== MATERIALS PROVIDED ==

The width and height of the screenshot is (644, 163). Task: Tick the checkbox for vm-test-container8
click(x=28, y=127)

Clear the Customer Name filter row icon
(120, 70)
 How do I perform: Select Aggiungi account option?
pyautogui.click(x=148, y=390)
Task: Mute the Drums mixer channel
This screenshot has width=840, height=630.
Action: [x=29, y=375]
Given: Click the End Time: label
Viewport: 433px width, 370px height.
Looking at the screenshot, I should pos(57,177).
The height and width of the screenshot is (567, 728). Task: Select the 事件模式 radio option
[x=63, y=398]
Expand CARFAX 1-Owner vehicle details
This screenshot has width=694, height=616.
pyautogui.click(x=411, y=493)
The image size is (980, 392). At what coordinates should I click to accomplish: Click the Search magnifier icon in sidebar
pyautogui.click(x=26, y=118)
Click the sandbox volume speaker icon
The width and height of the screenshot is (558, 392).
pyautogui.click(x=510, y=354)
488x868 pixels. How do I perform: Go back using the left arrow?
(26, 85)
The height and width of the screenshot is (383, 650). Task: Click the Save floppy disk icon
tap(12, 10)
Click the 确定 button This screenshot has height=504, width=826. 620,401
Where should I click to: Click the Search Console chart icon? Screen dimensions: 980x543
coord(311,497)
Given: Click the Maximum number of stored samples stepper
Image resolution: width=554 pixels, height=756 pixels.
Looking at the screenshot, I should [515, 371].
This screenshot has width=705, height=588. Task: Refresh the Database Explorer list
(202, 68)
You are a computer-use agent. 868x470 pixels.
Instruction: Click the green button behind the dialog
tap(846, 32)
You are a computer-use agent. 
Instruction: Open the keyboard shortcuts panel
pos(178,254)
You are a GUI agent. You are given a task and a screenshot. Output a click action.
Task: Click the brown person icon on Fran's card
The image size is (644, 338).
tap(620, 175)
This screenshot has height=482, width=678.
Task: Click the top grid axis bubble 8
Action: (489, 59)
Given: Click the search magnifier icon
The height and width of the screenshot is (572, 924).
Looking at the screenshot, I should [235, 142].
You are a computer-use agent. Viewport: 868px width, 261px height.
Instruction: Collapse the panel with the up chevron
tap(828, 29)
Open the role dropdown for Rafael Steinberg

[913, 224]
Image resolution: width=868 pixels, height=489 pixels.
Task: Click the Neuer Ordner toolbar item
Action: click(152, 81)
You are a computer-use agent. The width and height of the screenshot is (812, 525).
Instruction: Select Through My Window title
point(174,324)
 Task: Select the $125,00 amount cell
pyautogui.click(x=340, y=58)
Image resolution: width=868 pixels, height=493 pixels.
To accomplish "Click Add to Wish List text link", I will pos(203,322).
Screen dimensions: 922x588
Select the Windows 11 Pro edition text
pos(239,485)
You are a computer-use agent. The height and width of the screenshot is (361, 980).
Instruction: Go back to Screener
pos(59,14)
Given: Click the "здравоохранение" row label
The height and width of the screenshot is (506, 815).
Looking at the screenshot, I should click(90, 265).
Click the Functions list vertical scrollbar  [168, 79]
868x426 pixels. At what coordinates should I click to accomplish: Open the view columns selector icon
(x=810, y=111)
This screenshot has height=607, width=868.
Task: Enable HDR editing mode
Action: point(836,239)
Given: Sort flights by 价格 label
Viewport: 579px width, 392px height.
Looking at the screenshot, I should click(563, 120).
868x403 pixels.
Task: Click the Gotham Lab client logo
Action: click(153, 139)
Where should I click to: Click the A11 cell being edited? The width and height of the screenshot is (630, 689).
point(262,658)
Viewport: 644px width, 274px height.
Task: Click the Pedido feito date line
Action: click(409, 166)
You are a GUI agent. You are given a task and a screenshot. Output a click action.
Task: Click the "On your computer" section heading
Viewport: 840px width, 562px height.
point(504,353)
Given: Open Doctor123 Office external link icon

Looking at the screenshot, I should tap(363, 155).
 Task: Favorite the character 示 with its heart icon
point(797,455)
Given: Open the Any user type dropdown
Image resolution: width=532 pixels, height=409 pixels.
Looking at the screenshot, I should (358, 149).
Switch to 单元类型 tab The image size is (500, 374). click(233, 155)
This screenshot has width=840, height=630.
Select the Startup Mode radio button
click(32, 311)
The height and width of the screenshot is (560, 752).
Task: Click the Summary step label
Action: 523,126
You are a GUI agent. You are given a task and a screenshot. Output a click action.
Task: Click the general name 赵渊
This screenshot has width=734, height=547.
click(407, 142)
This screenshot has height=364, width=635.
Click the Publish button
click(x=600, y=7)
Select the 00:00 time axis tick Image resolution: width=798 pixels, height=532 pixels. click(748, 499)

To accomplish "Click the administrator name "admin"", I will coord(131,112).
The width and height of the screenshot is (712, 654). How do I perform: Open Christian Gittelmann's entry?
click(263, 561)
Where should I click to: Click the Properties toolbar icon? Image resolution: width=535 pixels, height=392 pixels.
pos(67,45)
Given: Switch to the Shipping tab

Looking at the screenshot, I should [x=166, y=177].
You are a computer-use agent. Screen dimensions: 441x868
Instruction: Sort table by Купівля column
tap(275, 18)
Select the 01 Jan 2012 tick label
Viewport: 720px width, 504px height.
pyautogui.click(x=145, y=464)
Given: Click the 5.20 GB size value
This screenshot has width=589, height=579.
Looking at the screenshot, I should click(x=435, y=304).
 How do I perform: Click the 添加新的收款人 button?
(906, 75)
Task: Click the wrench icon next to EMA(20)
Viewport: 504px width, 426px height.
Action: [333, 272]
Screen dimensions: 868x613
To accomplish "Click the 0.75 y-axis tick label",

===

## TASK BRIEF
Return a word-for-word copy of the lines above from the one holding "Select the Windows 11 Pro edition text" through the one holding "Click the Functions", with both of them included and nothing besides.

## YOUR RESPONSE
Select the Windows 11 Pro edition text
pos(239,485)
You are a computer-use agent. The height and width of the screenshot is (361, 980).
Instruction: Go back to Screener
pos(59,14)
Given: Click the "здравоохранение" row label
The height and width of the screenshot is (506, 815).
Looking at the screenshot, I should click(90, 265).
Click the Functions list vertical scrollbar  [168, 79]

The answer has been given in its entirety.